El grupo de Ben Laden se ha ido transformando de una organización con una clara cadena de mando y un amplio presupuesto operativo, en algo más parecido a un movimiento ideológico. Pasó de tener campos de entrenamiento en Afganistán a inspirar a individuos o pequeños grupos a lanzar ataques sin apoyo alguno. Incluso, como ocurrió en los atentados de Londres, motivó a ciudadanos británicos, de ascendencia musulmana, a atentar contra su propio país. Los líderes como Ben Laden y Ayman al Zawahiri, el número dos de Al Qaeda, se acercan más a predicadores de una jihad global que a generales que dan órdenes directas. La visibilidad mediática y la Internet les permiten instigar los ataques y, en ese contexto, Irak ha probado ser una poderosa herramienta de reclutamiento para Al Qaeda. Este año al Zawahiri ha hecho 11 videos, y Ben Laden, seis, más que el total de los cuatro años anteriores. La inteligencia europea estima que unos 1.000 musulmanes de países del viejo continente han viajado a Irak para pelear en contra de las fuerzas de la coalición. En la guerra el enemigo está claramente definido; combatir una ideología es más difícil.

"Las medidas defensivas que Al Qaeda ha tomado para protegerse han creado una organización menos centralizada y coordinada. La proliferación de células locales resultantes crea una amenaza menos letal pero más dispersa. Así que deberíamos esperar más atentados de la escala de Madrid o Londres incluso si el número de ataques en la escala del 9-11 se mantiene bajo", dijo a SEMANA Stephen Biddle, experto en terrorismo del Consejo de Relaciones Exteriores de Estados Unidos.

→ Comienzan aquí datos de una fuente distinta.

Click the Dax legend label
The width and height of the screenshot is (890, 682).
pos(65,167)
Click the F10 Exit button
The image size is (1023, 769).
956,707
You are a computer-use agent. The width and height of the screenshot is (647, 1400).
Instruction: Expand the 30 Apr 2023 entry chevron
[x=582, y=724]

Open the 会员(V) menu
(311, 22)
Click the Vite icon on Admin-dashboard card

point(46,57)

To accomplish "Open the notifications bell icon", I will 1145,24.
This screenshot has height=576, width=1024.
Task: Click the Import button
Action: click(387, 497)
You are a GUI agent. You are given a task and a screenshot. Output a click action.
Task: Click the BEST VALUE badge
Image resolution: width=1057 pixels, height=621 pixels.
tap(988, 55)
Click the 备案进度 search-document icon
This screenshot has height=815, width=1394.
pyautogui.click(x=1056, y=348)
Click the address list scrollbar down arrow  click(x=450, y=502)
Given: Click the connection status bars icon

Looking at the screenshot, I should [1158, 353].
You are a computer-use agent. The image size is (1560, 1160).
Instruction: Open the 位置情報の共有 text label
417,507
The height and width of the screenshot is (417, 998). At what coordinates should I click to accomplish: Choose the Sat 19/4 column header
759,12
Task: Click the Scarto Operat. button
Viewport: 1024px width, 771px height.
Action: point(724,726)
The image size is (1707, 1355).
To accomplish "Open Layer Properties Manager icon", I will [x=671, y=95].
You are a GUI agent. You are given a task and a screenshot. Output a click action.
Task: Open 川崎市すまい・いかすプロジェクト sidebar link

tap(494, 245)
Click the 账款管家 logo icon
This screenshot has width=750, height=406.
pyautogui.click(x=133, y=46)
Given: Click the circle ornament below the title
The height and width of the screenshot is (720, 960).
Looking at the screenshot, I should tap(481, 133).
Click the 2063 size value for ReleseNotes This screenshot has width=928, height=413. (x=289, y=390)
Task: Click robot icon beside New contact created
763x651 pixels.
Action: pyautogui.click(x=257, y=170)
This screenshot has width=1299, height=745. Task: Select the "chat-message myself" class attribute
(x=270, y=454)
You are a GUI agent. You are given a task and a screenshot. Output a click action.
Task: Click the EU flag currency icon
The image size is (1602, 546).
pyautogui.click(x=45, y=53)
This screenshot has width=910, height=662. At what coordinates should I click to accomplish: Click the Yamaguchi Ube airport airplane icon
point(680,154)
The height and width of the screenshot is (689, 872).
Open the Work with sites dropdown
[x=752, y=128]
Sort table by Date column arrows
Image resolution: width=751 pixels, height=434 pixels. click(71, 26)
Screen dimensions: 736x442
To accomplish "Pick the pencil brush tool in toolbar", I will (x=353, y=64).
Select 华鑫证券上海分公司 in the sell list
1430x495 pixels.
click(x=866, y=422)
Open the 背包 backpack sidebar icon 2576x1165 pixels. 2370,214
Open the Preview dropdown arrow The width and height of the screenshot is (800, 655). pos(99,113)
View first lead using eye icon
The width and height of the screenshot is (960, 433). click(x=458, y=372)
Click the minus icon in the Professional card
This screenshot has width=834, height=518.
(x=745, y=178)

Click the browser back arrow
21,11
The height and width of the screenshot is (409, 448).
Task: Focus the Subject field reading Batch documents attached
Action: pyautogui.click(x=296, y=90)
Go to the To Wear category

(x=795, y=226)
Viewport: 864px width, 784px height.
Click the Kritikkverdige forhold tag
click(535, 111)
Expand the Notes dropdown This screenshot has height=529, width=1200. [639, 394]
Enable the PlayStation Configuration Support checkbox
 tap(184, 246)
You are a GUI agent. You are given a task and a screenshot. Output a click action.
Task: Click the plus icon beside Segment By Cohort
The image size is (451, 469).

Los analistas coinciden en que el próximo ataque en territorio estadounidense es sólo cuestión de tiempo. La revista Foreign Policy encuestó recientemente a un centenar de expertos en política exterior, tanto demócratas como republicanos, y el 84 por ciento manifestó esperar un ataque en la escala del 11 de septiembre en menos de una década. También es alarmante que la mayoría teme ataques suicidas con bombas, los cuales son baratos, impredecibles y difícilmente prevenibles.

El mismo George W. Bush recuerda constantemente que se trata de una guerra de largo aliento y, por su propia naturaleza, es difícil definir cuál será su final. Como dijo a SEMANA Beau Grosscup, profesor de relaciones internacionales en la Universidad de California y autor de Las nuevas explosiones del terrorismo, "la guerra contra el terrorismo ha tomado el lugar de la Guerra fría. La elite política saca provecho de mantener a Estados Unidos en un permanente estado alerta. La lucha contra el terrorismo durará mientras sirva a sus intereses, pues el terrorismo es, desafortunadamente, parte del comportamiento humano y un instrumento para los poderosos y los no tan poderosos".